A dozen fourth and fifth-graders from the nearby St. Thomas Aquinas School joined Crespo and representatives from Food Bank of New York on Thursday, November 17 as an 18-wheeler truck was loaded with holiday birds destined for five Bronx food pantries: Every Day Is A Miracle, Bronx Bethany Community Corporation, Heavenly Vision, Power Praise and Deliverance Inc., and Muslim Women’s Institute for Research and Development. The turkeys will be distributed through the holidays.

Crespo said he knew how important food was, as his own family struggled with poverty when he was growing up. He said the fight against hunger was ongoing.

“Food insecurity, hunger and poverty don’t care what color, nationality or race, ethnicity or religion you are,” Crespo said. “Whether you live in the city or upstate New York, it doesn’t care. It affects all of us.”
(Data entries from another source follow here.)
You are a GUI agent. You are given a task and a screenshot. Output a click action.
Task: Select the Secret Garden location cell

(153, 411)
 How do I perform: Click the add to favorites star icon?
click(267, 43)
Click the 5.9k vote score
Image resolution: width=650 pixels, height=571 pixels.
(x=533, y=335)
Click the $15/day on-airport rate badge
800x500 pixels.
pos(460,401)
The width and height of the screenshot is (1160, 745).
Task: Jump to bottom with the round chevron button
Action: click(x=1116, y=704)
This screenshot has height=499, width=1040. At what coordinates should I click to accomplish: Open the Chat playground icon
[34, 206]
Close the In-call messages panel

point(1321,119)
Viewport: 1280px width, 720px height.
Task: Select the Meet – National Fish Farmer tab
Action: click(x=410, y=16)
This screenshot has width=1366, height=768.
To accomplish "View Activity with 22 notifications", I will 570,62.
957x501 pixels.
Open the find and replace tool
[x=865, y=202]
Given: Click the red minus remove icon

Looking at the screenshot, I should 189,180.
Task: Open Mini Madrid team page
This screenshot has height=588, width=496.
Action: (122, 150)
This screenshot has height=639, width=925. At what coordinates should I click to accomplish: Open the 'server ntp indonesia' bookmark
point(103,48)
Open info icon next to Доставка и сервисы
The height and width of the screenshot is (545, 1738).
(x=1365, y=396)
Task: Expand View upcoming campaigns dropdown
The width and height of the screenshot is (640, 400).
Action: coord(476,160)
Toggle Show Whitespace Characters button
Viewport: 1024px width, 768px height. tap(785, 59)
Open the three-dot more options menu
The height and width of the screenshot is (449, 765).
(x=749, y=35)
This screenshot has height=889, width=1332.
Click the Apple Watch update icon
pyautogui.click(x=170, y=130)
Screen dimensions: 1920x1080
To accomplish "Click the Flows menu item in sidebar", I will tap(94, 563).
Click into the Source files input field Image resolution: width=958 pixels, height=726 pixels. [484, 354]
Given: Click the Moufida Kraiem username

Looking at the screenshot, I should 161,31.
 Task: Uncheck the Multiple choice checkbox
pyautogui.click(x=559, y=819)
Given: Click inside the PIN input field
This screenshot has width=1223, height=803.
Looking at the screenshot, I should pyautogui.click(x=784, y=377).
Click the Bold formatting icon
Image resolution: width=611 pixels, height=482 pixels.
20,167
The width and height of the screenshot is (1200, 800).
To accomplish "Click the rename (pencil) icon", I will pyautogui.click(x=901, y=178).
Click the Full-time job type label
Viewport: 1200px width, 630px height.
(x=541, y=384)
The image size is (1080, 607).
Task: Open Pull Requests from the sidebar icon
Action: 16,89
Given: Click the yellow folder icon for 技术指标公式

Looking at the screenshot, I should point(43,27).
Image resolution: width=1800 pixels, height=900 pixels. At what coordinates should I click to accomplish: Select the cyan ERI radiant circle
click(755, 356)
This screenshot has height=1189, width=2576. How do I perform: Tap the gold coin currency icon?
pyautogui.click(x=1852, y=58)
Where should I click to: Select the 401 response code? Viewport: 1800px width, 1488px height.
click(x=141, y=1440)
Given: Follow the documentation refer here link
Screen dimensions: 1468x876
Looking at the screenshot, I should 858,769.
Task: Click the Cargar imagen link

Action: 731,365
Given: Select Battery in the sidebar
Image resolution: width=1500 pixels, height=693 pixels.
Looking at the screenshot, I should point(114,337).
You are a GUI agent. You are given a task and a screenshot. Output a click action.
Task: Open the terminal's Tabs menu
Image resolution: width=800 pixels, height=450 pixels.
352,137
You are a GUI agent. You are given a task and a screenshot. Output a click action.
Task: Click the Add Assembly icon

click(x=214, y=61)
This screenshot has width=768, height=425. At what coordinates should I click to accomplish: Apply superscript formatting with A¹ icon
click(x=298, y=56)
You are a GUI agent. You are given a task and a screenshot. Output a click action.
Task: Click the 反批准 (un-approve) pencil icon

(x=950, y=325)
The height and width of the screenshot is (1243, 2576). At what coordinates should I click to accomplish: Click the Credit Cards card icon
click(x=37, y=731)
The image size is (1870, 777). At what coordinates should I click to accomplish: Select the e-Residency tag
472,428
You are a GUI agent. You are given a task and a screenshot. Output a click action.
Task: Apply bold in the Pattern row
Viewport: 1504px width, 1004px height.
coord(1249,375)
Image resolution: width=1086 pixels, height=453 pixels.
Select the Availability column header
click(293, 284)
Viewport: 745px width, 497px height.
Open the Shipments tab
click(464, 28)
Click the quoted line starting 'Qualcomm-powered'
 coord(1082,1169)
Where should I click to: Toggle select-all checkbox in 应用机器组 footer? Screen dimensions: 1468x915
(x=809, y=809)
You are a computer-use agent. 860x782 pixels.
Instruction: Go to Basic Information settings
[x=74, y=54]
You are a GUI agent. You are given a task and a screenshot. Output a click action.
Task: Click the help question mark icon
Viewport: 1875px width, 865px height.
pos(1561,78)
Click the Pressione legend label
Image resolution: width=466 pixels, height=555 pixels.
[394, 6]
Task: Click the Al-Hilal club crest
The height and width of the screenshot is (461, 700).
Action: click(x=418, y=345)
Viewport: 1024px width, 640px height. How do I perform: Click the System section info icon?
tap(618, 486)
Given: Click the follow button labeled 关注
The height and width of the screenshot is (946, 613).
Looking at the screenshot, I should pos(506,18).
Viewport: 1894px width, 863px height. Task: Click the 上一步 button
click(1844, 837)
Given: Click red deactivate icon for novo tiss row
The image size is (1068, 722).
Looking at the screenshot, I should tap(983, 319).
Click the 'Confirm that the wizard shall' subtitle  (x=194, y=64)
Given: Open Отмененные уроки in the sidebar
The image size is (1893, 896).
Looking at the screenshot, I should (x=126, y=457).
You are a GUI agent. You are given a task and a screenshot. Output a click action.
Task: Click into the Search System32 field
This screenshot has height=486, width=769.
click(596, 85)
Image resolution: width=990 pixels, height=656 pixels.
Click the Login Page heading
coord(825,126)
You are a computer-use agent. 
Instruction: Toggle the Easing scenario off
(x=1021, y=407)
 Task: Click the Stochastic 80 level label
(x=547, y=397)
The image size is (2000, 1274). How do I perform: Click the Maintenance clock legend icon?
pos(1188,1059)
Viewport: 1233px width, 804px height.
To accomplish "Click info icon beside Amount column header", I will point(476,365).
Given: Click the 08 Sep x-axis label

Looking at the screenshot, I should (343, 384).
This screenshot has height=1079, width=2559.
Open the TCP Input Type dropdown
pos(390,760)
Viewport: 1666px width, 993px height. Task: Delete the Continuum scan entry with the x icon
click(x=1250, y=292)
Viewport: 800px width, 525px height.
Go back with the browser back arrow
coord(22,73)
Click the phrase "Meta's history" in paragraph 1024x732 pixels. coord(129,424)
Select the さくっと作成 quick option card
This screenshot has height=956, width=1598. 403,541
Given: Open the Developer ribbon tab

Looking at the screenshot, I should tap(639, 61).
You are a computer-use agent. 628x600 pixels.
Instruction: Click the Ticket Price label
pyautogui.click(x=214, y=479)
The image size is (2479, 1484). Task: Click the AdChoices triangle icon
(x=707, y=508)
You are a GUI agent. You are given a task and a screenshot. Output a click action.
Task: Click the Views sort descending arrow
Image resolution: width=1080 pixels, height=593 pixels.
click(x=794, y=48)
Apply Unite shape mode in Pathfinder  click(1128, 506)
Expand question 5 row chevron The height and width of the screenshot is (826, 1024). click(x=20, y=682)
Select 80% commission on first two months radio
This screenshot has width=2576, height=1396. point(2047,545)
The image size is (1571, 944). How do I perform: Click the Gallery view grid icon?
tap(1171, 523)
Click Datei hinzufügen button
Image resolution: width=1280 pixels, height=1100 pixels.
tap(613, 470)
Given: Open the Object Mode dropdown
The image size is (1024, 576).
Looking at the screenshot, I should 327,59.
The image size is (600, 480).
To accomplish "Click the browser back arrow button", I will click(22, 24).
By no means are we going to solve hunger today with this donation, but what this does is two things that are very important:

The turkeys were donated by the Stop & Shop supermarket chain as part of their Turkey Express program, which delivers over 21,000 turkeys to charity programs across the northeast.

Crespo Credited Stop & Shop with being good neighbors and helping the community it profited from.

“We always talk about how our corporate citizens need to give back, and here is a company that is not only doing business in our community, not only providing goods and making profits, but is a partner that gives back,” he said.

Food Bank of New York’s Rachel Sabella said her organization provides approximately 14.8 million free meals per year to member charities and schools in the Bronx, which accounts for 24 percent of their citywide total.

That number still doesn’t compensate for the 46.8 million meals she said borough residents miss each year.

“Here in the Bronx we work with more than 150 programs throughout all corners of the Bronx,” Sabella said.

Sabella said Crespo had fought to get state aid for food banks in the New York state, which her organization was thankful for.

Approximately 18 percent of Bronx residents are food insecure, 14 percent higher than the overall city rate of 16 percent.

That number goes hand in hand with the higher-than-average unemployment and poverty rates in the borough.

“The work they do, day in and day out, to fight hunger, to fight poverty,” Crespo said. “It really makes a world of difference in our state.”

The food bank encourages residents to donate, advocate and volunteer in the community, and offers a list of ways to do so on their website, www.foodbanknyc.org.

“People can volunteer to repack meals or work at a soup kitchen, and obviously they can make food or monetary donations to programs,” she said.